PROBLEM STATEMENT: Write each line word for word, from the line that contains "The width and height of the screenshot is (751, 526)." through the last line of the material below.

STORED DATA:
------------------------
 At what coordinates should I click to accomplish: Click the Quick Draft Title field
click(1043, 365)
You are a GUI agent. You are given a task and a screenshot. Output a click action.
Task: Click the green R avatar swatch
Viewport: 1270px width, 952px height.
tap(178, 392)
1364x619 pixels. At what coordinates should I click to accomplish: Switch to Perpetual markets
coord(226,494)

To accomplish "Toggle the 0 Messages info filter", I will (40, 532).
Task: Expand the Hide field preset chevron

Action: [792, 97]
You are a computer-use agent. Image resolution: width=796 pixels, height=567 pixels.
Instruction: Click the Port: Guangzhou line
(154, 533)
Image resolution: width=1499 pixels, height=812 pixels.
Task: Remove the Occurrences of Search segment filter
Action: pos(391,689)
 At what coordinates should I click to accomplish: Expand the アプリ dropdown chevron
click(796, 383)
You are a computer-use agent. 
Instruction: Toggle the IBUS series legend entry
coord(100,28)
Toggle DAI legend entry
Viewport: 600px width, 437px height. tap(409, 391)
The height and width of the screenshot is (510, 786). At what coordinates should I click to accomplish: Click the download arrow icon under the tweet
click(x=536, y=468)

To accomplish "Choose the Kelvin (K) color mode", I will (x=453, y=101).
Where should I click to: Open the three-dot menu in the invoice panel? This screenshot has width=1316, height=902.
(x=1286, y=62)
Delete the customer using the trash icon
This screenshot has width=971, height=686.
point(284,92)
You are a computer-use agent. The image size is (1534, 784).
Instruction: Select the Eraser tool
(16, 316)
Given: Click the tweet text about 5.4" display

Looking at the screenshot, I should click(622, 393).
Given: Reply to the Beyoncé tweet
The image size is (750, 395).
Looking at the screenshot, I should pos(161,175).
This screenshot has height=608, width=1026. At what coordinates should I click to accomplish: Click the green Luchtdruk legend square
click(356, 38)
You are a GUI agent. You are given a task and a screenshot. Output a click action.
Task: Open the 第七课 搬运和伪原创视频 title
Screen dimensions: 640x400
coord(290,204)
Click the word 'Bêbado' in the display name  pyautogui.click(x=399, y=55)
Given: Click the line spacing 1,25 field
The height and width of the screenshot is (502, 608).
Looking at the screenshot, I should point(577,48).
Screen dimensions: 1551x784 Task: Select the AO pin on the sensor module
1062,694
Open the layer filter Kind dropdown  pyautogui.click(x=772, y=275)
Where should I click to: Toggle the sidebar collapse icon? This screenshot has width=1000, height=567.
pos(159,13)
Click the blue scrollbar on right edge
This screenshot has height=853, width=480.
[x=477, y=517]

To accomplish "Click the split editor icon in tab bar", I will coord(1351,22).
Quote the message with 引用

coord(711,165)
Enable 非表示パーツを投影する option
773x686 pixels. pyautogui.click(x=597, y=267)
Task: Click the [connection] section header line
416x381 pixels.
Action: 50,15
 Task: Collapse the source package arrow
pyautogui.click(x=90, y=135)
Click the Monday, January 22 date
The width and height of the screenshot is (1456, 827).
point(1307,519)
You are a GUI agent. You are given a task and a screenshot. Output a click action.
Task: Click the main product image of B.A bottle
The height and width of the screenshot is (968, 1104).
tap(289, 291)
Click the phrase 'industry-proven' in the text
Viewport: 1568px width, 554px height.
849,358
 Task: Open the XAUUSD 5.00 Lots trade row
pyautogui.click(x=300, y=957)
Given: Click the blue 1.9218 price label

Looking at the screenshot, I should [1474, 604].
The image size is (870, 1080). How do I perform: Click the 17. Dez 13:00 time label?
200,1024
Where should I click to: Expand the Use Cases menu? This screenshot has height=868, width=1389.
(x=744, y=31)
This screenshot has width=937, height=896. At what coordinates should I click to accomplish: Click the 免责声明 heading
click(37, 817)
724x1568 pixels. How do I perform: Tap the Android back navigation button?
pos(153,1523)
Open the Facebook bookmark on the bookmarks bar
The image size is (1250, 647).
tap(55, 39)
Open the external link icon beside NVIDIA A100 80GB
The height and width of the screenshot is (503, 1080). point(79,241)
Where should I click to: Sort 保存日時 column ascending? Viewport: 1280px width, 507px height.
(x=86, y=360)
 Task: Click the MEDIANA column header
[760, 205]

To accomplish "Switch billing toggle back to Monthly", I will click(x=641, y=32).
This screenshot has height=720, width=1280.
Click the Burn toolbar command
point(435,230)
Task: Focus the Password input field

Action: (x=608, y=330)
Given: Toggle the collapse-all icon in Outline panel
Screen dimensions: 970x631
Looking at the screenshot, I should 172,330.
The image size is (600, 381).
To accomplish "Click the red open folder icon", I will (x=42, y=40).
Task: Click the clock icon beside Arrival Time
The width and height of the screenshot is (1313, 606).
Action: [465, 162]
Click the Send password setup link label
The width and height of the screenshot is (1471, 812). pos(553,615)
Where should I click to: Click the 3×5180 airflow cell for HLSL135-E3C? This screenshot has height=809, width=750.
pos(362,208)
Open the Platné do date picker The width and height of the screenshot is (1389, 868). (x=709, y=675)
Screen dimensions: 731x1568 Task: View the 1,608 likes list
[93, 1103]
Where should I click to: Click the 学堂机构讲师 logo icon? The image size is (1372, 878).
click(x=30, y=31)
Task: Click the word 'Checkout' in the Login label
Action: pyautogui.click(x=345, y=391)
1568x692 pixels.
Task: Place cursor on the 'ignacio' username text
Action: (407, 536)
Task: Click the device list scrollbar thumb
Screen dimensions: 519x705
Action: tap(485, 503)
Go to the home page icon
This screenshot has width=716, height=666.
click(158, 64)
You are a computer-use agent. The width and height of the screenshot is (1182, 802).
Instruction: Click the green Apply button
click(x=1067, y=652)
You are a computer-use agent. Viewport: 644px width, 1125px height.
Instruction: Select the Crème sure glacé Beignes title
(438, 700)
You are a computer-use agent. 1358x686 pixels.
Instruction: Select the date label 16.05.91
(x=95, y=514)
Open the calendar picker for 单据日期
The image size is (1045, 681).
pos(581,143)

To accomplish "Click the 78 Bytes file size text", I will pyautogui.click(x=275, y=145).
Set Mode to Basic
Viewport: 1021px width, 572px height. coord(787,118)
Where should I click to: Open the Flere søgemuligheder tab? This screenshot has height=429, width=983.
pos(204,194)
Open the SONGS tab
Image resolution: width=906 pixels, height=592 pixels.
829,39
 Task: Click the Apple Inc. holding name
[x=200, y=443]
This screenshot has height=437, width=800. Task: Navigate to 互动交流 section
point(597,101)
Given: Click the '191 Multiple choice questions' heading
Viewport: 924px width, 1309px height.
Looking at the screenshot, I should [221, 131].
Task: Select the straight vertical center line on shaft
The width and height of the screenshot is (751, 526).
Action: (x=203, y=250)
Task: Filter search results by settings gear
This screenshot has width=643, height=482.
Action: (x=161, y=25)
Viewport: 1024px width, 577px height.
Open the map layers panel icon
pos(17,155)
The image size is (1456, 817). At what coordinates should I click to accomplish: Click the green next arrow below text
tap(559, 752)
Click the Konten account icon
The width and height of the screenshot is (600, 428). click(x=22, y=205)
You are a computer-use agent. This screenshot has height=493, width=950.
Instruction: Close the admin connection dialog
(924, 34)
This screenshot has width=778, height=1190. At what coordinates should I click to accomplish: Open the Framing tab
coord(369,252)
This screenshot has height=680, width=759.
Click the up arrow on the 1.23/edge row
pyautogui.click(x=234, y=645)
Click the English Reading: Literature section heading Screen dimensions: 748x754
------------------------
REPLY:
The width and height of the screenshot is (751, 526).
Action: (x=203, y=250)
Task: Filter search results by settings gear
This screenshot has width=643, height=482.
Action: (x=161, y=25)
Viewport: 1024px width, 577px height.
Open the map layers panel icon
pos(17,155)
The image size is (1456, 817). At what coordinates should I click to accomplish: Click the green next arrow below text
tap(559, 752)
Click the Konten account icon
The width and height of the screenshot is (600, 428). click(x=22, y=205)
You are a computer-use agent. This screenshot has height=493, width=950.
Instruction: Close the admin connection dialog
(924, 34)
This screenshot has width=778, height=1190. At what coordinates should I click to accomplish: Open the Framing tab
coord(369,252)
This screenshot has height=680, width=759.
Click the up arrow on the 1.23/edge row
pyautogui.click(x=234, y=645)
Click the English Reading: Literature section heading Screen dimensions: 748x754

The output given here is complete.